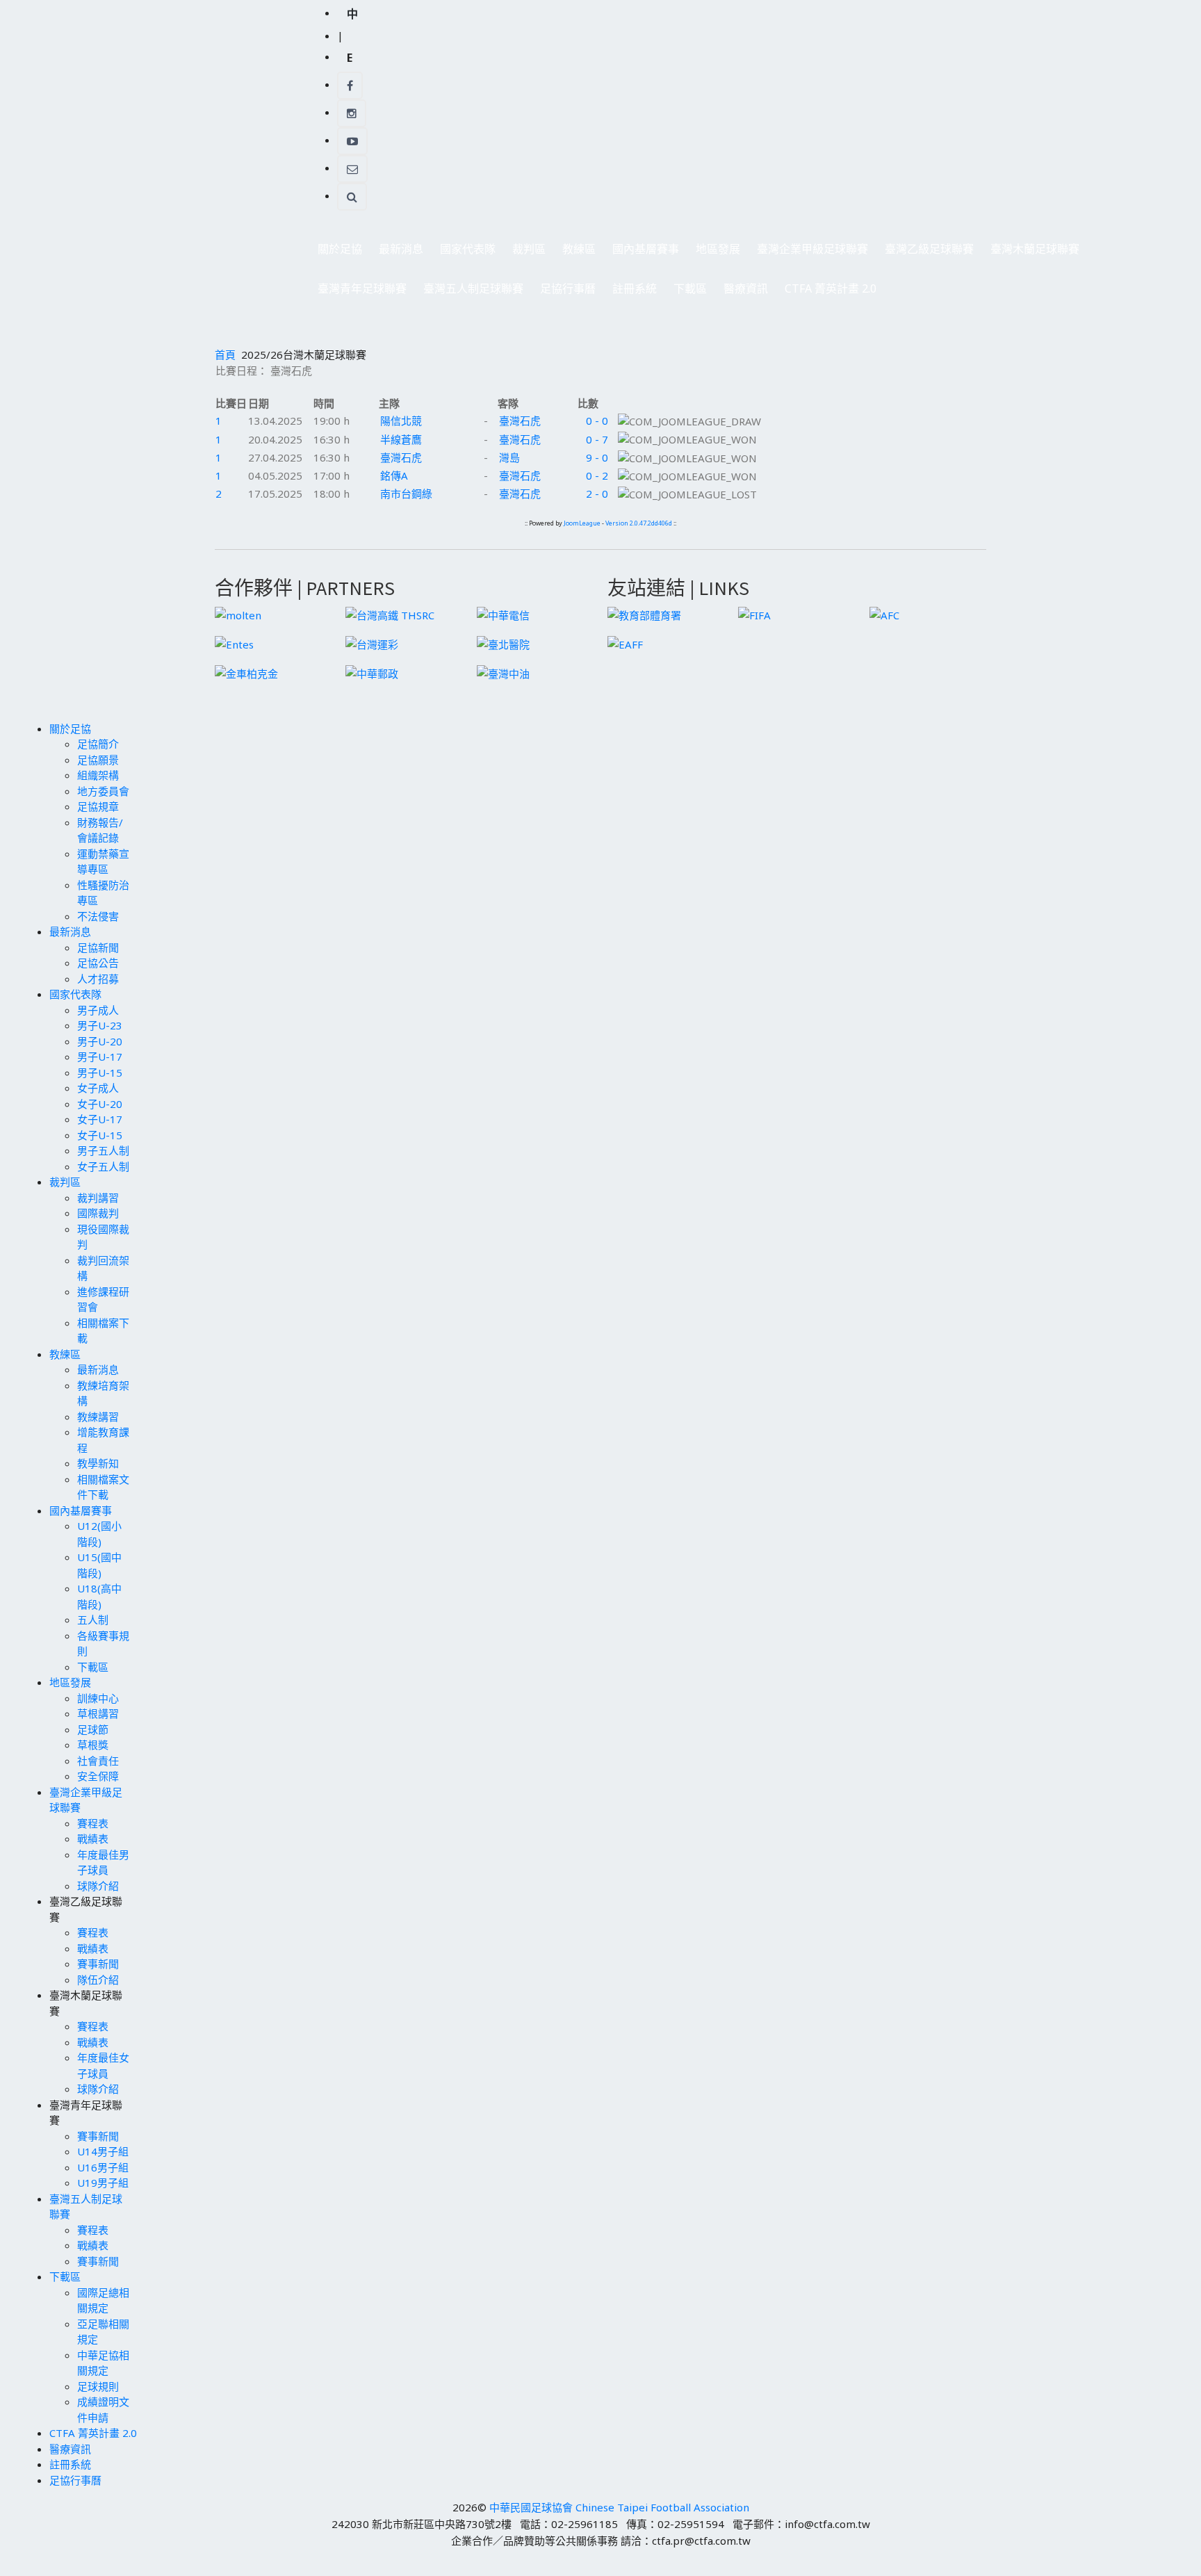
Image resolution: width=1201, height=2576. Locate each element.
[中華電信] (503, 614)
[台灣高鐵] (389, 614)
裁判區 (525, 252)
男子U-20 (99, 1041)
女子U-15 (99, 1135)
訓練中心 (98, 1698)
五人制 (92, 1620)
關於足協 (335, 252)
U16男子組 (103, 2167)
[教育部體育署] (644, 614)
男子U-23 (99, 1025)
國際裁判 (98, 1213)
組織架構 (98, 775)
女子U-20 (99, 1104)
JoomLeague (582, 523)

...

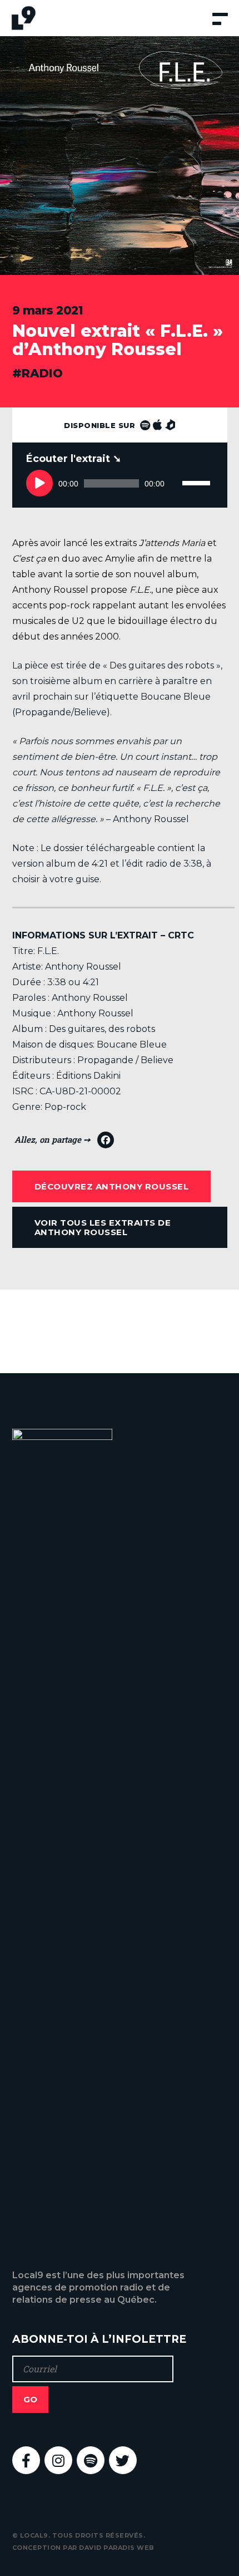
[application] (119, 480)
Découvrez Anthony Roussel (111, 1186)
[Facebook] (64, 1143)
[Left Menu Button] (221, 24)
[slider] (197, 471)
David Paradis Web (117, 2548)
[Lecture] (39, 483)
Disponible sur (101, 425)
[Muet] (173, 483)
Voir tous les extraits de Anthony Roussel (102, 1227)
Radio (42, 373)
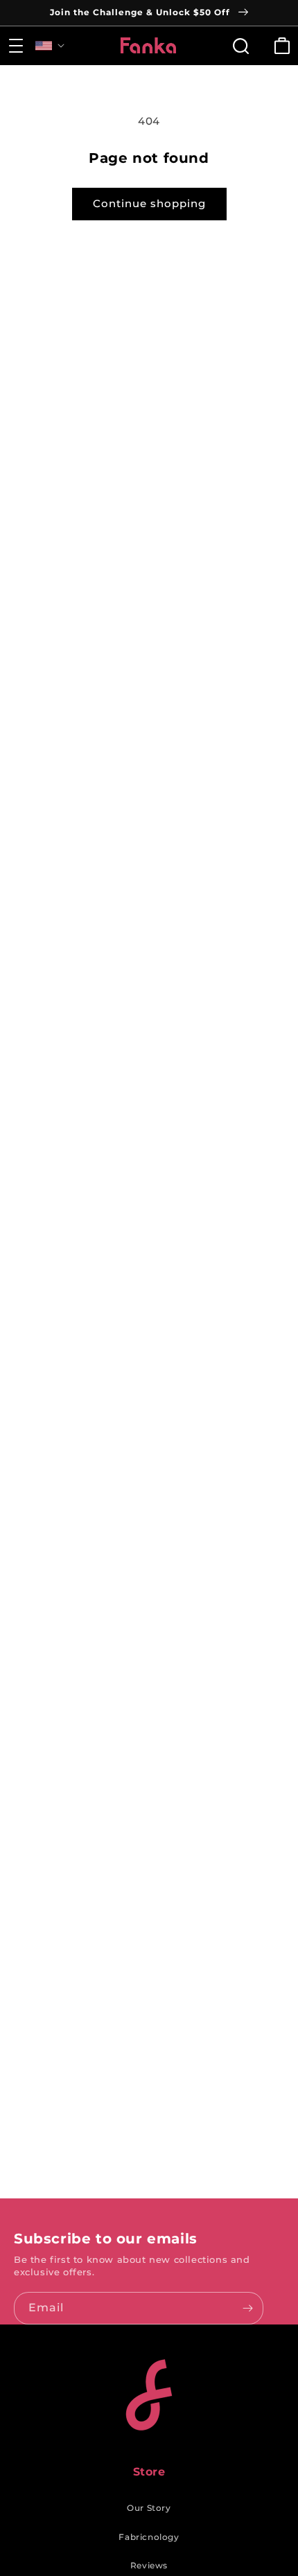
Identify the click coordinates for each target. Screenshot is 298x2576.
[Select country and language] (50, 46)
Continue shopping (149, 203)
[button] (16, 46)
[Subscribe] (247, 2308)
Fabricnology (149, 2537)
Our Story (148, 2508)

--

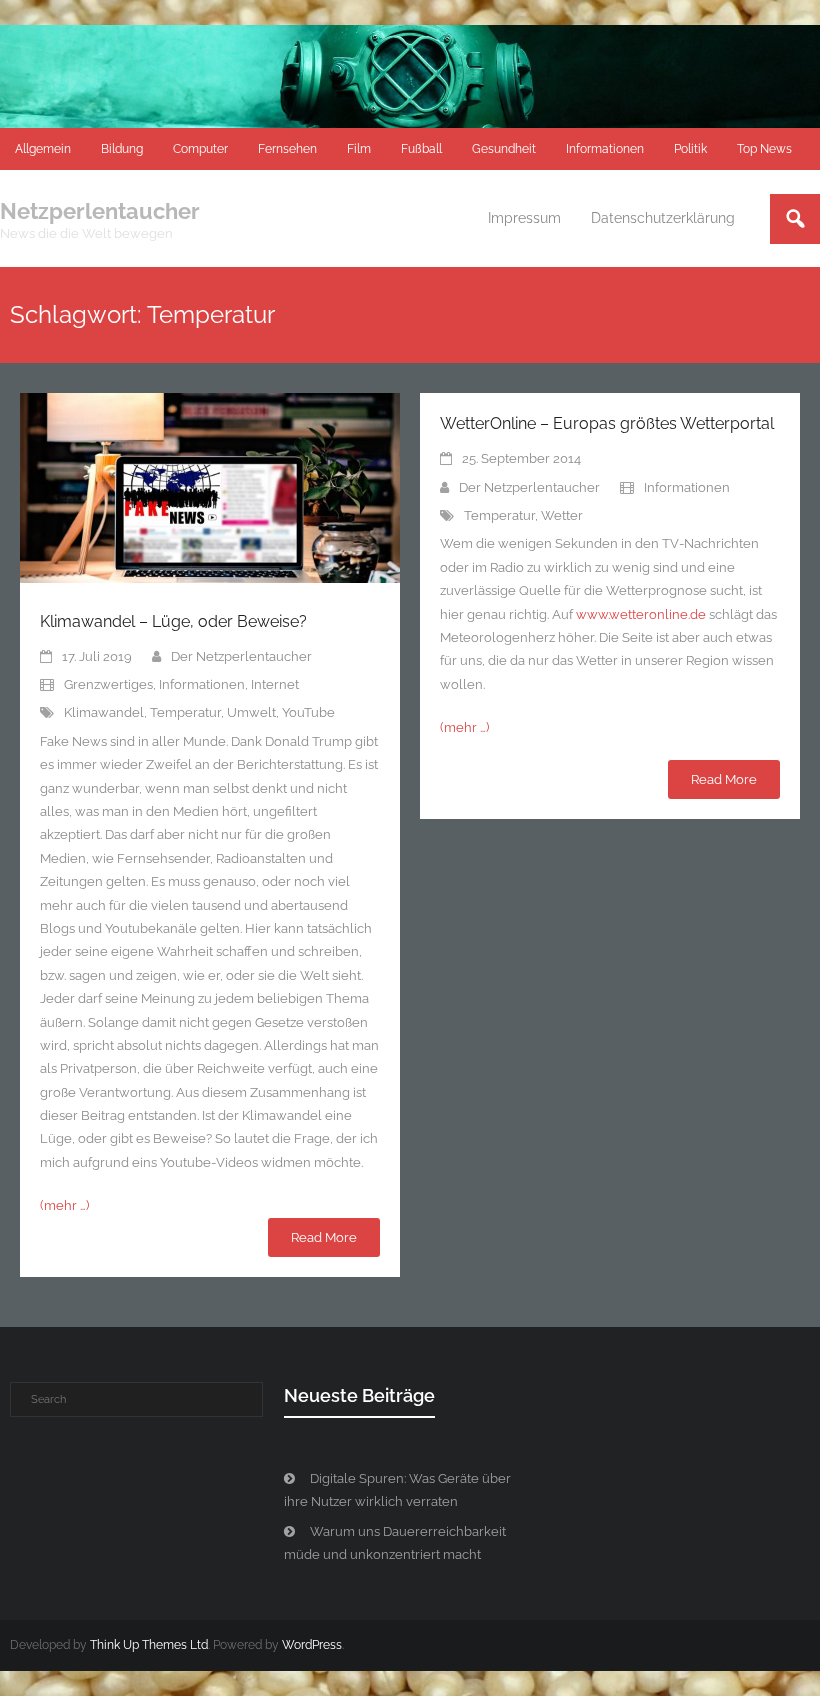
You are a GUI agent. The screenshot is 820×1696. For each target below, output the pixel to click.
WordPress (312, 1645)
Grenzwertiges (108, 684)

▸ **Work instruction**
Set down again, word for word, the stretch of records from the line with "Image resolution: width=1201, height=2576." to the line with "JoomLeague (582, 523)", both of those lines included.

▸ **Answer space**
Image resolution: width=1201, height=2576. Locate each element.
[中華電信] (503, 614)
[台灣高鐵] (389, 614)
裁判區 (525, 252)
男子U-20 (99, 1041)
女子U-15 (99, 1135)
訓練中心 (98, 1698)
五人制 (92, 1620)
關於足協 (335, 252)
U16男子組 (103, 2167)
[教育部體育署] (644, 614)
男子U-23 (99, 1025)
國際裁判 (98, 1213)
組織架構 (98, 775)
女子U-20 (99, 1104)
JoomLeague (582, 523)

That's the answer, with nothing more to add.